» STATED TASK
Return the records below verbatim, keeping every line unchanged.

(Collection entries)
-- START --

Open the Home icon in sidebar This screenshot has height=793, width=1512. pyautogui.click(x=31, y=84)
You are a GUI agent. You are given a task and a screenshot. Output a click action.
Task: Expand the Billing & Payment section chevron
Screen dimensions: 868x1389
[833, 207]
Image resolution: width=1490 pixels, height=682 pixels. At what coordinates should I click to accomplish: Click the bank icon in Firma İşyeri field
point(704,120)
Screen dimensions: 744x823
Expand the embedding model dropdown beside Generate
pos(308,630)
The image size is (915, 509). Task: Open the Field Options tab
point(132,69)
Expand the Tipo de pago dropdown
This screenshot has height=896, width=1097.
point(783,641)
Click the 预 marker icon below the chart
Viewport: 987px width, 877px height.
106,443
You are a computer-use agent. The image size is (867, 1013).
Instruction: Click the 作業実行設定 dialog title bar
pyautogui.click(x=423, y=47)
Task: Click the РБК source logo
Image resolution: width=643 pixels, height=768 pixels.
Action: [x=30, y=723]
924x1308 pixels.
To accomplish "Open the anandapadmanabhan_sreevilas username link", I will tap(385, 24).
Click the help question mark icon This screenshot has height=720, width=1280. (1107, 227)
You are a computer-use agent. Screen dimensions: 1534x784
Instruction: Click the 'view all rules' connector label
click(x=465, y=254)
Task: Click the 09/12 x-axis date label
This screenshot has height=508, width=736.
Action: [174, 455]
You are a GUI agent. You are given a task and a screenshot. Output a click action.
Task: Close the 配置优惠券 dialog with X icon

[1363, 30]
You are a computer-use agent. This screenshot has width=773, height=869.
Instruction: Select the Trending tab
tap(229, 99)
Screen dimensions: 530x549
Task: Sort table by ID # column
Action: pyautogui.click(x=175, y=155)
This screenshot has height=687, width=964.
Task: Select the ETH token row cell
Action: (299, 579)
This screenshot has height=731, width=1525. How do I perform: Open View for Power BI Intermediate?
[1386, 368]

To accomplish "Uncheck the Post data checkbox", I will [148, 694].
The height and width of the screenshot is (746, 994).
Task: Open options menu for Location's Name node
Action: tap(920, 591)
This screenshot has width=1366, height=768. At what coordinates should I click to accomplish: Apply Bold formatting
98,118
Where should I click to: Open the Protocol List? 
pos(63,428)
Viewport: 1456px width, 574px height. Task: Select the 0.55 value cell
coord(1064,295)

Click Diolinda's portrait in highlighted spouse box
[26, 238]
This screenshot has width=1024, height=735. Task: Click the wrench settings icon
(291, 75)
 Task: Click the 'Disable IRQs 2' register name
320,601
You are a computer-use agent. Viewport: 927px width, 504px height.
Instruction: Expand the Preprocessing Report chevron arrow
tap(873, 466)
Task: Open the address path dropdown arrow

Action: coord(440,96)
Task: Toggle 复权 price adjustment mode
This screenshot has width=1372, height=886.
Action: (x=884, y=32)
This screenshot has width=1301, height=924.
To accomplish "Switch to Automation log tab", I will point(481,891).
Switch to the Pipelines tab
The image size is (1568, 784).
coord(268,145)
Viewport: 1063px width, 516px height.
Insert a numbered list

-- END --

» ANSWER TO THIS PROBLEM
Open the Home icon in sidebar This screenshot has height=793, width=1512. pyautogui.click(x=31, y=84)
You are a GUI agent. You are given a task and a screenshot. Output a click action.
Task: Expand the Billing & Payment section chevron
Screen dimensions: 868x1389
[833, 207]
Image resolution: width=1490 pixels, height=682 pixels. At what coordinates should I click to accomplish: Click the bank icon in Firma İşyeri field
point(704,120)
Screen dimensions: 744x823
Expand the embedding model dropdown beside Generate
pos(308,630)
The image size is (915, 509). Task: Open the Field Options tab
point(132,69)
Expand the Tipo de pago dropdown
This screenshot has height=896, width=1097.
point(783,641)
Click the 预 marker icon below the chart
Viewport: 987px width, 877px height.
106,443
You are a computer-use agent. The image size is (867, 1013).
Instruction: Click the 作業実行設定 dialog title bar
pyautogui.click(x=423, y=47)
Task: Click the РБК source logo
Image resolution: width=643 pixels, height=768 pixels.
Action: [x=30, y=723]
924x1308 pixels.
To accomplish "Open the anandapadmanabhan_sreevilas username link", I will tap(385, 24).
Click the help question mark icon This screenshot has height=720, width=1280. (1107, 227)
You are a computer-use agent. Screen dimensions: 1534x784
Instruction: Click the 'view all rules' connector label
click(x=465, y=254)
Task: Click the 09/12 x-axis date label
This screenshot has height=508, width=736.
Action: [174, 455]
You are a GUI agent. You are given a task and a screenshot. Output a click action.
Task: Close the 配置优惠券 dialog with X icon

[1363, 30]
You are a computer-use agent. This screenshot has width=773, height=869.
Instruction: Select the Trending tab
tap(229, 99)
Screen dimensions: 530x549
Task: Sort table by ID # column
Action: pyautogui.click(x=175, y=155)
This screenshot has height=687, width=964.
Task: Select the ETH token row cell
Action: (299, 579)
This screenshot has height=731, width=1525. How do I perform: Open View for Power BI Intermediate?
[1386, 368]

To accomplish "Uncheck the Post data checkbox", I will [148, 694].
The height and width of the screenshot is (746, 994).
Task: Open options menu for Location's Name node
Action: tap(920, 591)
This screenshot has width=1366, height=768. At what coordinates should I click to accomplish: Apply Bold formatting
98,118
Where should I click to: Open the Protocol List? 
pos(63,428)
Viewport: 1456px width, 574px height. Task: Select the 0.55 value cell
coord(1064,295)

Click Diolinda's portrait in highlighted spouse box
[26, 238]
This screenshot has width=1024, height=735. Task: Click the wrench settings icon
(291, 75)
 Task: Click the 'Disable IRQs 2' register name
320,601
You are a computer-use agent. Viewport: 927px width, 504px height.
Instruction: Expand the Preprocessing Report chevron arrow
tap(873, 466)
Task: Open the address path dropdown arrow

Action: coord(440,96)
Task: Toggle 复权 price adjustment mode
This screenshot has width=1372, height=886.
Action: (x=884, y=32)
This screenshot has width=1301, height=924.
To accomplish "Switch to Automation log tab", I will point(481,891).
Switch to the Pipelines tab
The image size is (1568, 784).
coord(268,145)
Viewport: 1063px width, 516px height.
Insert a numbered list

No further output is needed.